**Input**
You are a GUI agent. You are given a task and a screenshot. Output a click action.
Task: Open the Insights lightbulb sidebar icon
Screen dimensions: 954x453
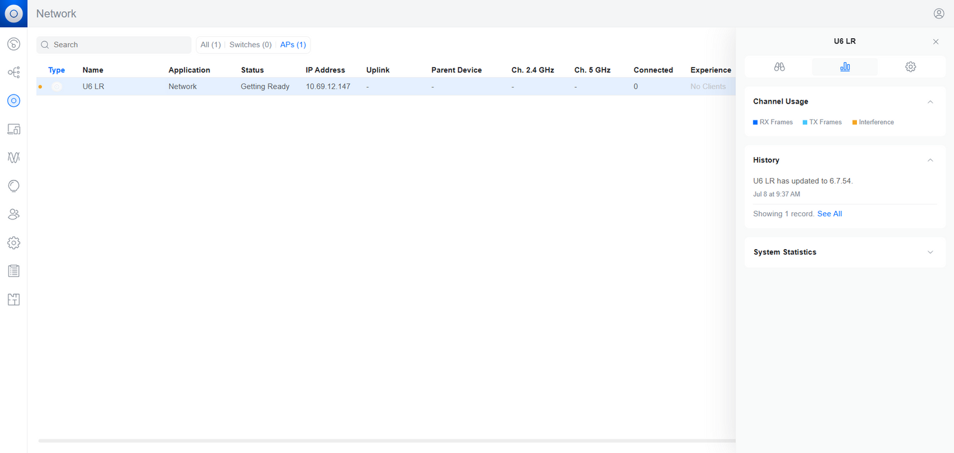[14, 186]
--
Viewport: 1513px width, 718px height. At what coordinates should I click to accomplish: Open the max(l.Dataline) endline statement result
...
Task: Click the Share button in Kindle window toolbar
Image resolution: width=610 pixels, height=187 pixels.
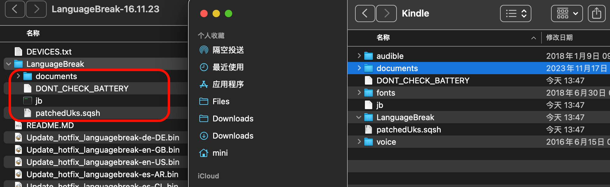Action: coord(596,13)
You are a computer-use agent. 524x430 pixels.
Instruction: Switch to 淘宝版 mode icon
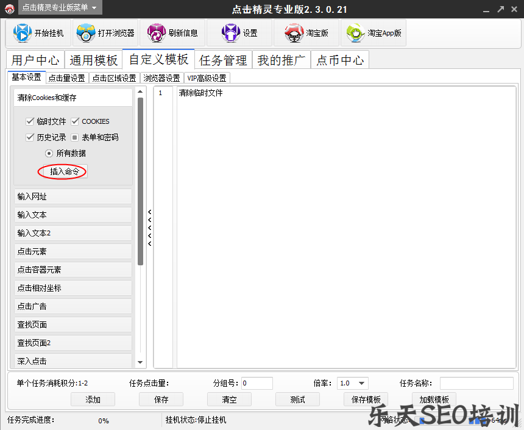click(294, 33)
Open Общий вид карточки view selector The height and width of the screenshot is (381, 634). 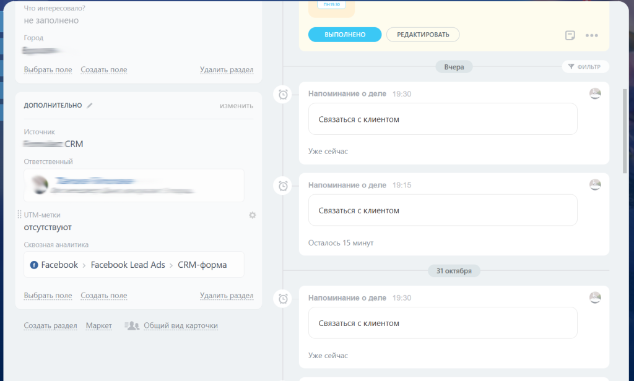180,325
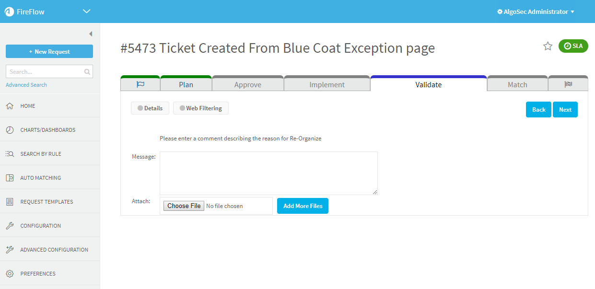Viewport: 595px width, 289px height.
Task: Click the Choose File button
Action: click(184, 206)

**Aim of the task**
Which lines of the material contain "agent"? List them.

**Answer space**
You are a GUI agent. You are given a task and a screenshot. Output a click action.
You are a computer-use agent. 524x430 pixels.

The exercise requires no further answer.